Published November 18, 1999 5:00PM (EST)

Seguing from lightweight TV-series star to deep-dish actor has
become increasingly commonplace (cf. Rick Schroder, Lisa Kudrow). But in the
10 years since he made his leap from Fox-TV's "21 Jump Street,"
Johnny Depp
has managed the transition in a manner worthy of the Guinness Book of World
Records -- or the Alec Guinness School of Screen Chameleons. In his major
roles he's been a shape-changer, going from the conscience-ravaged FBI agent
of "Donnie Brasco" to the conscience-free Hunter S. Thompson surrogate
("Raoul Duke") of "Fear and Loathing in Las Vegas"
without missing a beat or losing an ounce of conviction.

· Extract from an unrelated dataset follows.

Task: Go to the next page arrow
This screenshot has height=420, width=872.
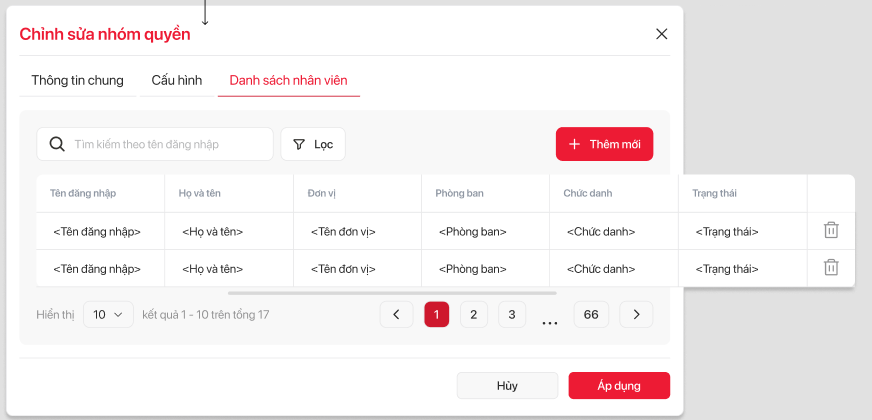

Now he's taken on an American icon, Ichabod Crane, in Tim Burton's
exquisitely phantasmagoric adaptation of Washington Irving's "The Legend of
Sleepy Hollow," titled, simply, "Sleepy Hollow." He's given it his usual
(that is, unusual) Depp charge. He transforms the icon into a complicated
modern figure while staying true -- in some mysterious, intangible fashion --
to its post-revolutionary America sardonic grotesquerie. (Irving set his
fable in the 1790s and published it in 1820; the movie takes place
specifically in 1799.)

The Crane of Irving's story is a Connecticut schoolteacher who
ventures into the haunted rural New York spot called Sleepy Hollow in search
of a well-off wife with a well-set table. What he gets is a terrifying
confrontation with a spectral Hessian trooper known as the Headless Horseman.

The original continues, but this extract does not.